Je besser Du Deine Grenzen kennst, dich mit Deinem Körper verbinden kannst und Dein Herz öffnen kannst, desto besser wird die Kommunikation sein. Das ist kein Versprechen, aber es wird Dir helfen, nicht in die vielen Fallen zu tappen, die Angst, Opferrolle und Vermeidung erzeugen.
Sex wie Beziehungen sind voll von kleinen Verhandlungen, Missverständnissen, Schwierigkeiten zuzuhören oder die Grenzen des anderen zu akzeptieren.
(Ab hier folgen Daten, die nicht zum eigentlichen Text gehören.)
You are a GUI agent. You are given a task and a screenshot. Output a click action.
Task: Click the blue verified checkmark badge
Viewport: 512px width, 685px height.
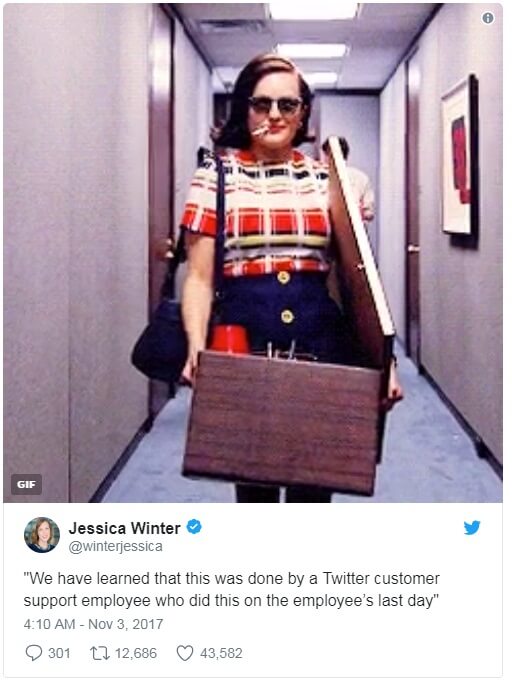click(194, 527)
Wenn wir weiterhin eine Gesellschaft schaffen wollen, die kommuniziert, diskutiert und herausfindet, die nicht in das Paradigma des Egozentrismus verfällt, dann ist das Individuum das Wichtigste.“ Meine Erfahrung gilt mehr als deine Erfahrung“, indem menschliches Verhalten als gut oder schlecht eingestuft wird, ohne den Kontext zu berücksichtigen. Dies führt, wie im politischen Bereich, zu Desintegration und Polarisierung. Gemeinsam herauszufinden ist immer besser, als sich in unseren kleinen „sicheren“ Raum zu flüchten.